Module 4: Analyzing image content with computer vision

AI-aided content analysis of sustainability communication

Lesson 4.2: Image classification and object detection

lecture slides

lecture video

lecture text

Image classification and object detection

Compared to NLP—where tokens provide explicit, discrete units—images present an inference problem because pixels carry no intrinsic semantics. Computer vision must learn meaning from spatial patterns of color and intensity that are only indirectly related to concepts like “tree,” “factory,” or “logo.” The advantage is that pixels are naturally ordered in two (or more) dimensions, so convolutional and attention-based models can exploit locality and shape to identify structures that would be opaque to bag-of-words text models. In practice, classification maps an image (or region) to one or more labels, while object detection jointly locates and names multiple instances, turning raw arrays into interpretable units that can be aggregated for social-scientific analysis.

Applications in sustainability communication

Empirical material often arrives as images extracted from PDFs, scraped from websites, or sampled as frames from YouTube videos; these can be analyzed to study visual framing in sustainability communication. Visual greenwashing can be investigated by quantifying cues such as nature imagery, color palettes suggestive of “green,” and the co-occurrence of ecological symbols with weak or non-verifiable claims. Beyond (or alongside) such quantitative indicators, computer vision can support qualitative constructs like problem–solution framing, risk vs. opportunity emphasis, or the prominence of corporate vs. community actors. While face recognition, emotion detection, and demographic inference (e.g., via packages like DeepFace) are technically feasible, they raise significant ethical and legal considerations—consent, bias, and fairness—that must be addressed in research design and reporting.

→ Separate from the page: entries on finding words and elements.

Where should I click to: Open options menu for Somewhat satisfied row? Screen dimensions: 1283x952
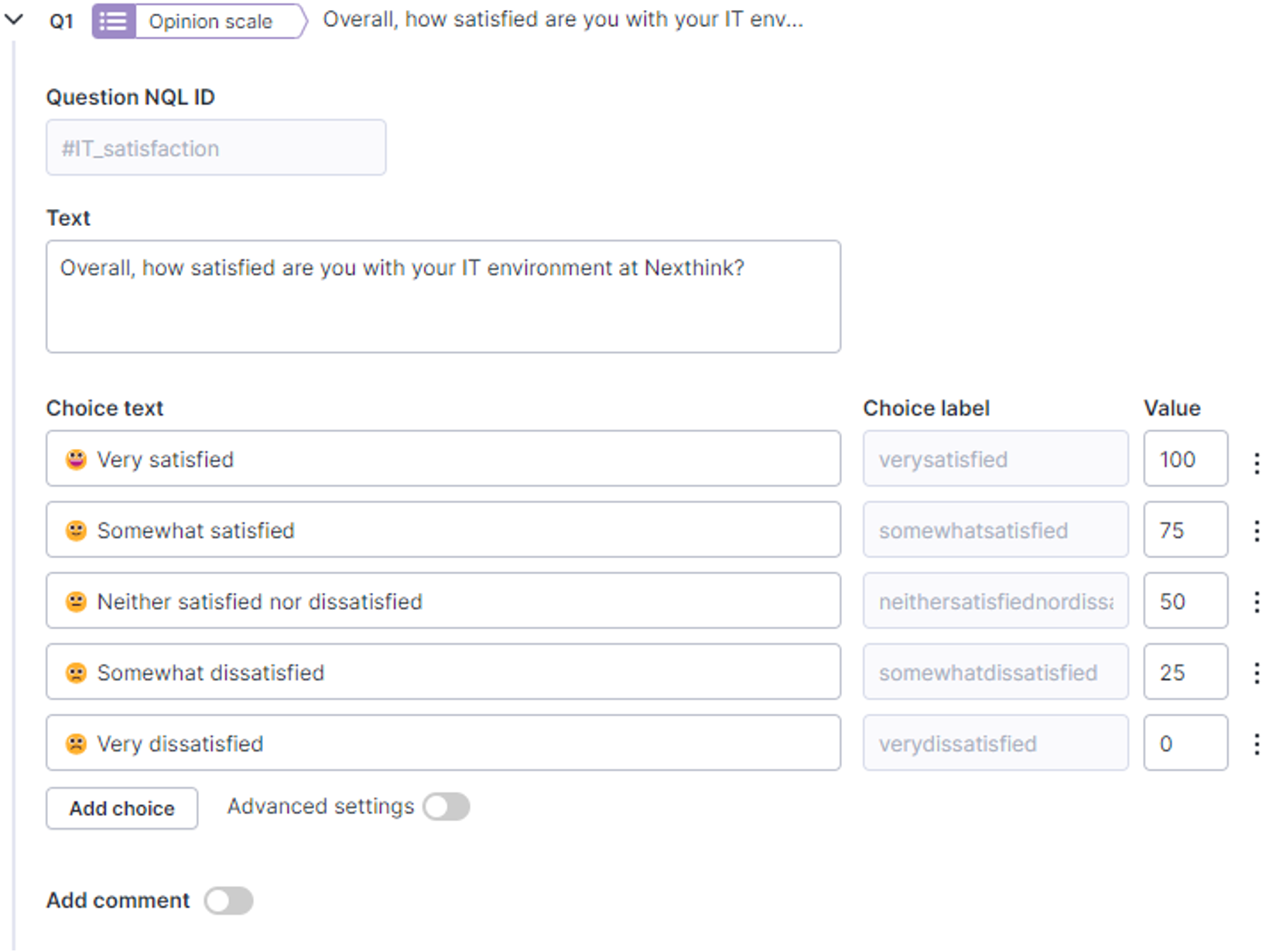(1257, 531)
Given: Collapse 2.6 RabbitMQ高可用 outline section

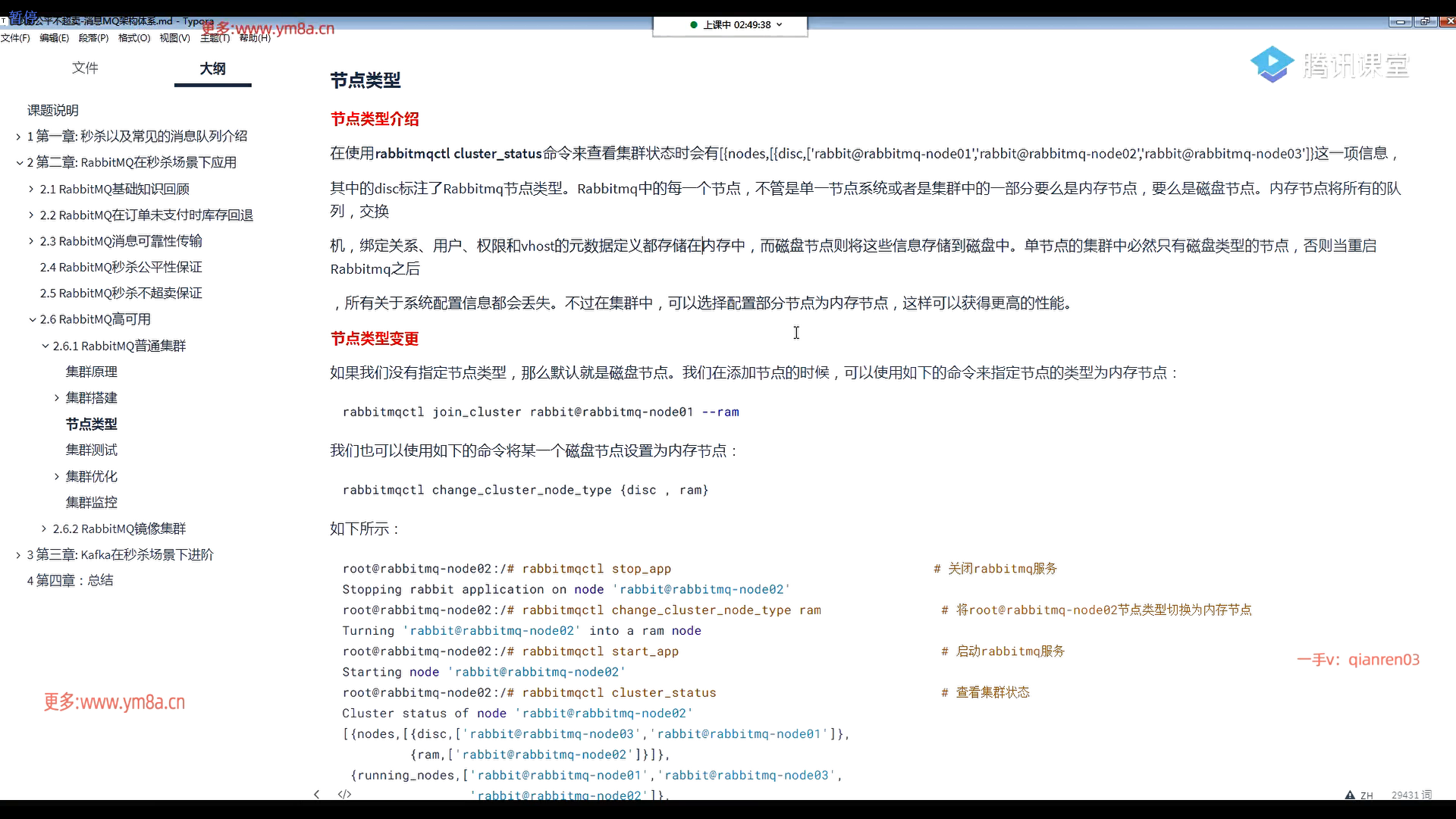Looking at the screenshot, I should coord(32,320).
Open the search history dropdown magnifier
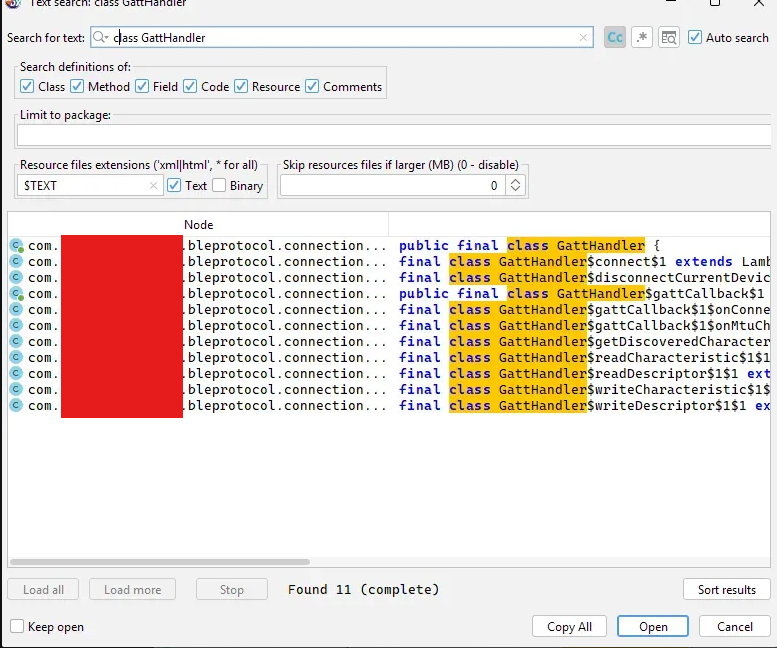 coord(100,38)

Install computer vision models in colab

Google Colab enables rapid prototyping without local setup, offering managed GPUs/TPUs and ephemeral environments that are ideal for teaching and exploratory work with large models. Through Hugging Face, students can access a wide range of pretrained unimodal and multimodal models (e.g., vision encoders, vision–language models) with a few lines of code. This facilitates experiments with content embeddings and text–image similarity—linking images to semantic prompts (e.g., “offshore wind,” “carbon capture”) to test hypotheses about visual themes. Although Colab’s sessions are temporary and resource-limited, the trade-off favors reproducibility and accessibility: notebooks capture dependencies, code, and outputs in a shareable, open-science workflow.

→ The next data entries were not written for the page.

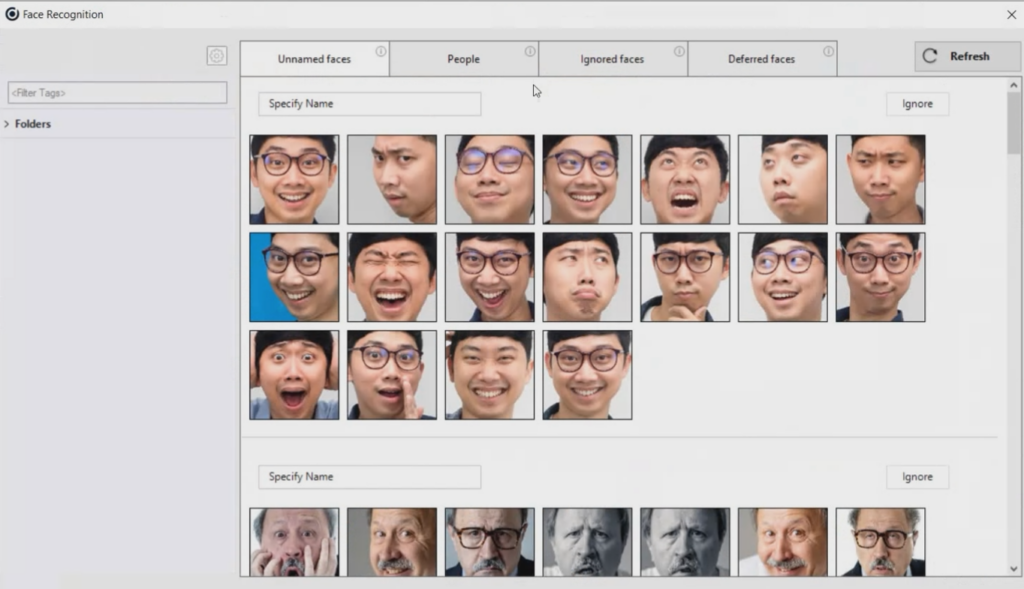Click info icon on Unnamed faces tab
The image size is (1024, 589).
pyautogui.click(x=381, y=51)
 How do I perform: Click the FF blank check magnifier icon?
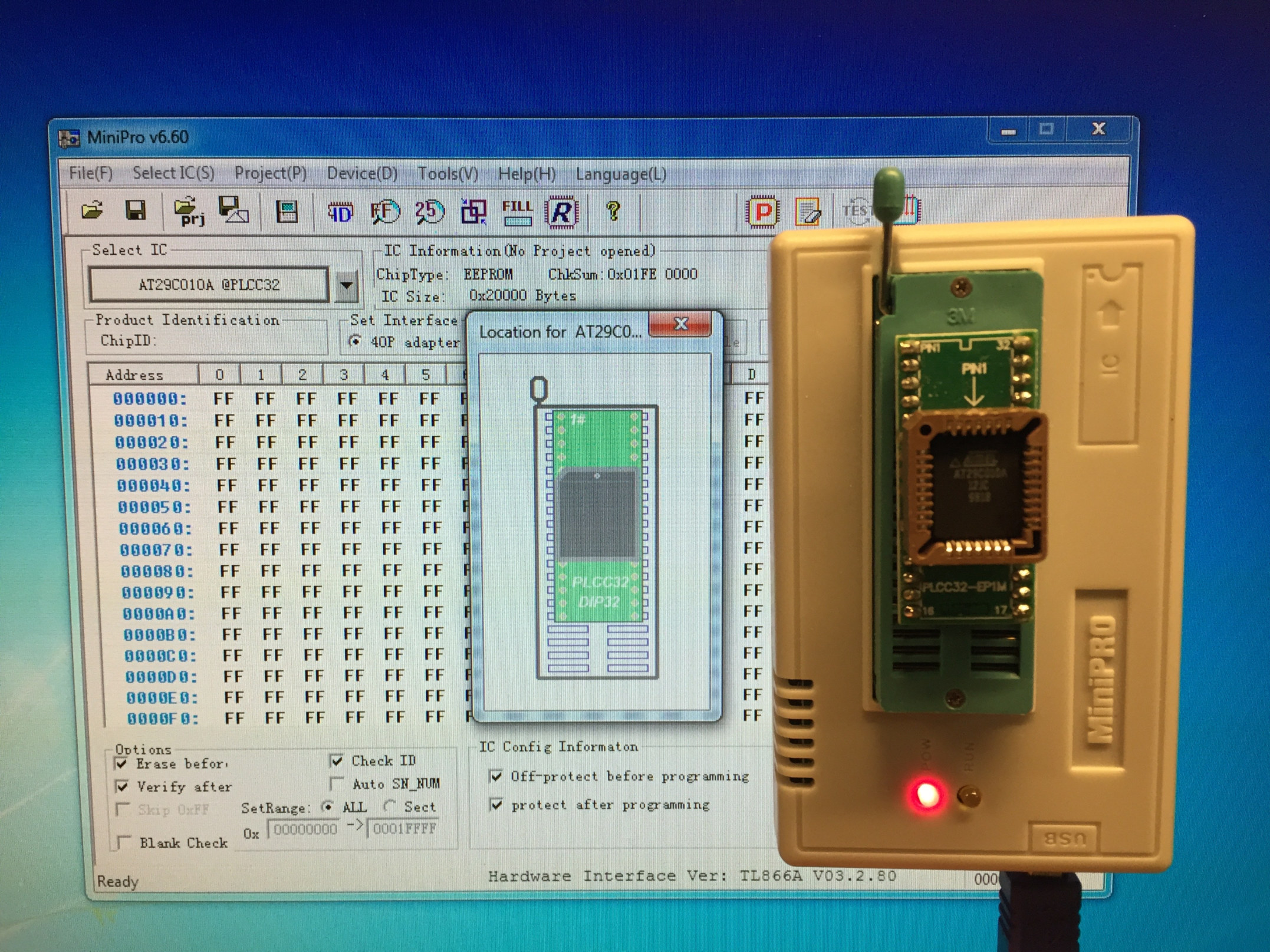[x=384, y=212]
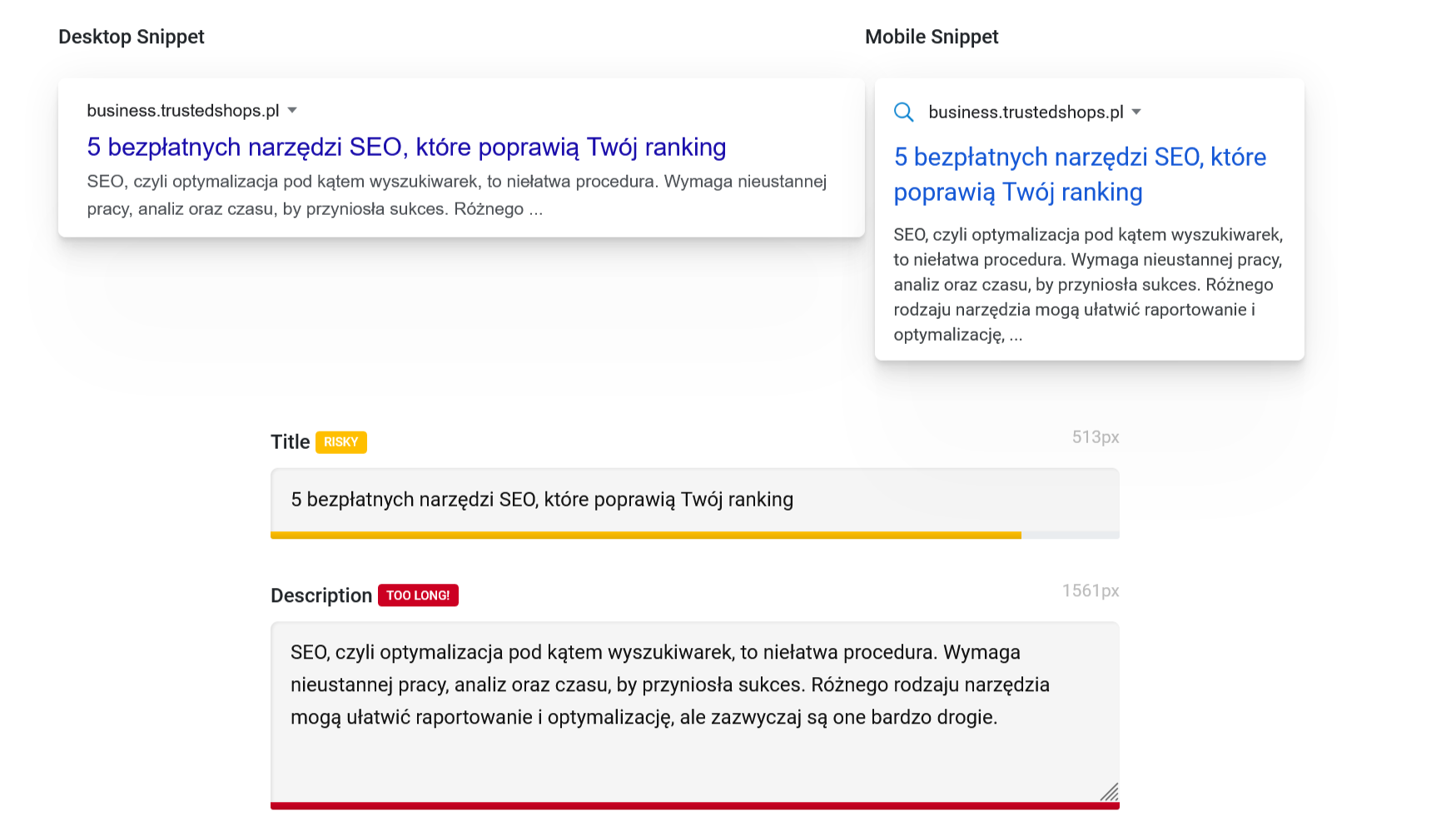Click the red TOO LONG! badge
The image size is (1456, 837).
click(x=418, y=595)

Inferential image analysis, classification

Image classification assigns one or more labels to an input: binary classification distinguishes presence vs. absence (e.g., “dog vs. not-dog”), multiclass chooses a single label from many, and multilabel allows multiple simultaneous categories. This task is analogous to supervised text labeling but operates over spatial features rather than tokens. For sustainability datasets, classifiers can distinguish natural objects (trees, turbines, smoke plumes) from graphical elements (icons, logos, infographics) to separate photographic evidence from designed symbolism. Careful curation of training data, class balance, and threshold calibration is required to ensure that predicted labels reflect communicative content rather than spurious correlations.

Iterate classification to dataframe

A practical pipeline iterates over collections of images—folders of campaign assets or frames extracted from video at fixed intervals—classifying each item and storing results in a dataframe. Each row can record filename, timestamp (for video frames), top-k predicted labels, and confidence scores, along with metadata such as source organization or platform. This tabular structure enables filtering, grouping, and statistical comparison across campaigns and time. Challenges include multi-label images (e.g., turbines and corporate logos in the same frame) and long-tail classes; solutions involve per-label thresholds, hierarchical taxonomies, and aggregation rules that preserve nuance while keeping the analysis tractable.

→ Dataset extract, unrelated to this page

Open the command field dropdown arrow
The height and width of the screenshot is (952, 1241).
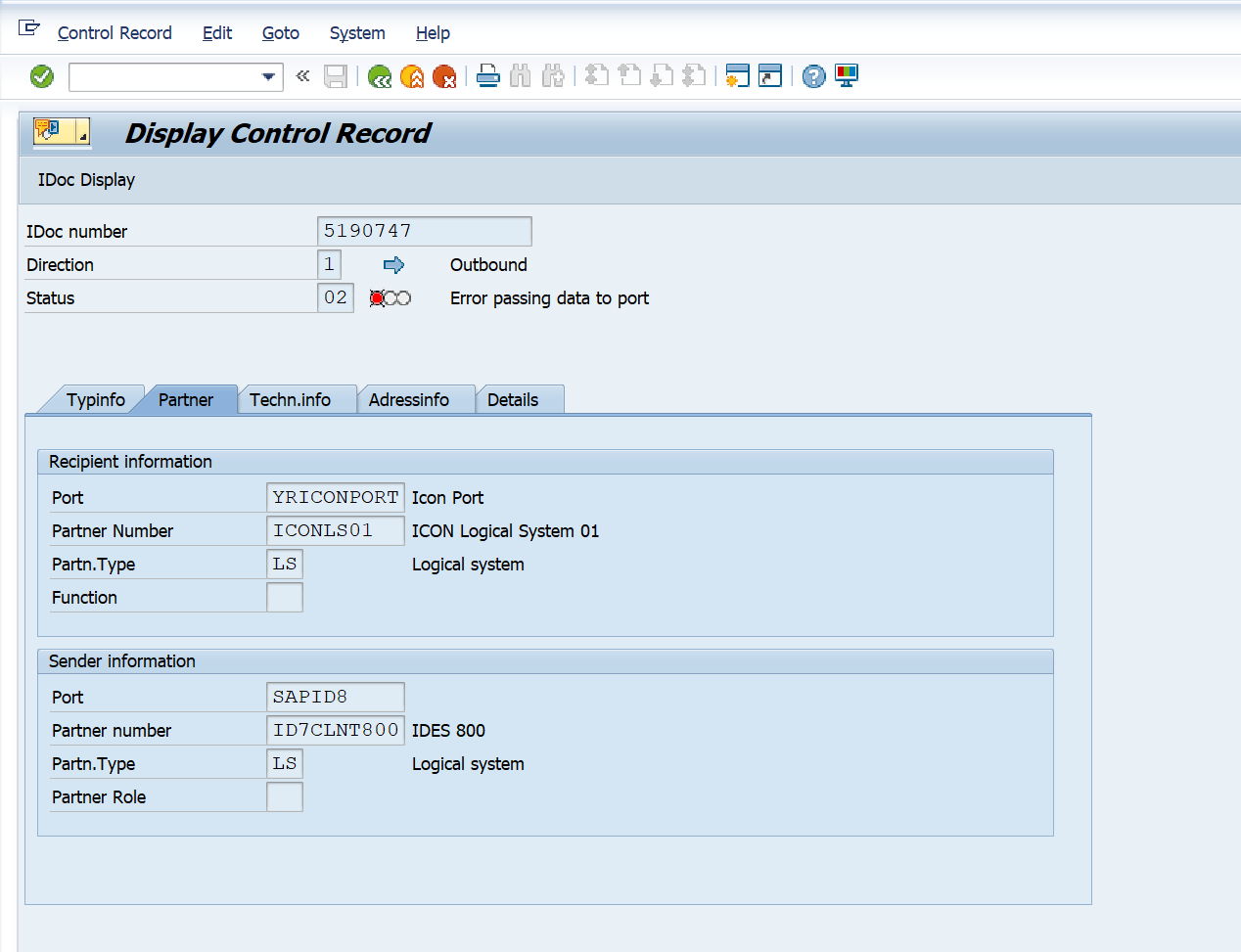pyautogui.click(x=268, y=77)
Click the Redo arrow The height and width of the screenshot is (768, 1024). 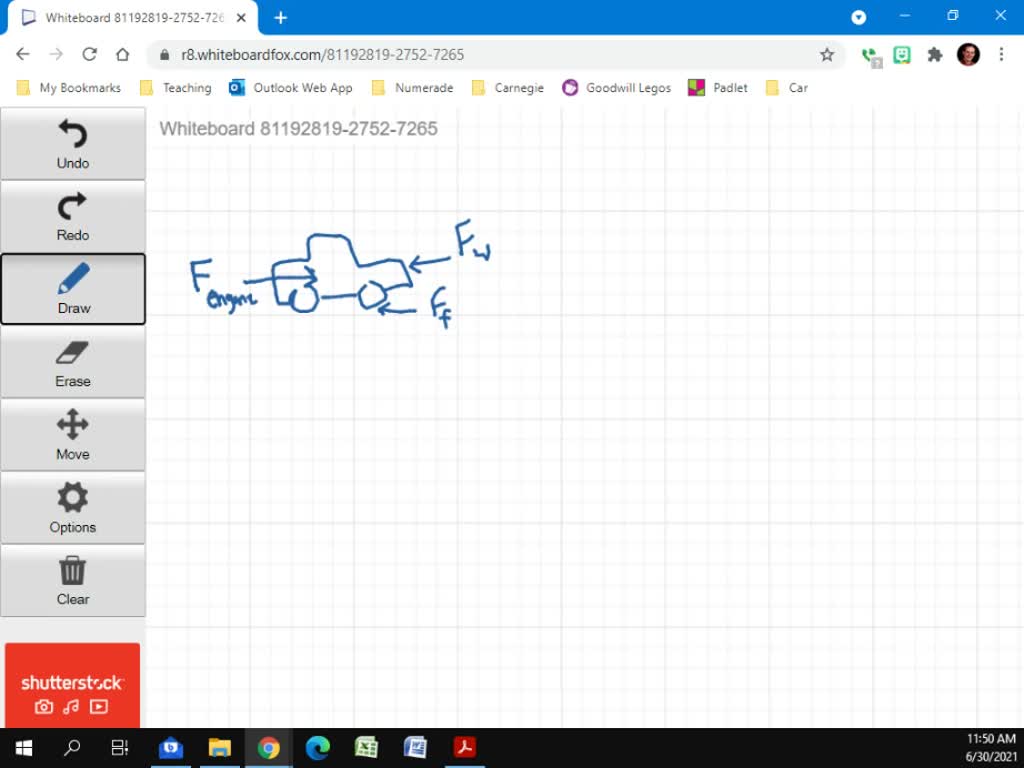[x=71, y=216]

Inferential image analysis, object detection

Object detection extends classification by localizing multiple instances within a single image, outputting bounding boxes (or masks) with class labels. This is crucial when scenes contain many relevant elements—wind turbines, solar panels, people, vehicles—whose counts, sizes, and positions carry communicative meaning. However, dense scenes, occlusions, and small objects stress detectors, and class imbalance can skew results toward frequent categories. From a social-science perspective, detection enables measures like the salience of nature vs. industrial artifacts, co-presence of actors (e.g., company representatives with communities), and spatial arrangements that suggest responsibility, agency, or impact.

Object localization and confidence scores

Localization can be represented by bounding boxes (rectangles around objects) or by pixel-accurate segmentation masks; the latter improves measurement of size, overlap, and shape but is computationally heavier. In video or live streams, tracking adds temporal continuity, allowing researchers to analyze persistence and transitions of visual motifs across shots. Confidence scores quantify model uncertainty and should be monitored and filtered (e.g., via class-specific thresholds, non-maximum suppression settings) to reduce false positives. Reporting confidence distributions and quality checks—inter-annotator validation, spot audits—supports transparent, replicable claims about visual patterns in sustainability communication.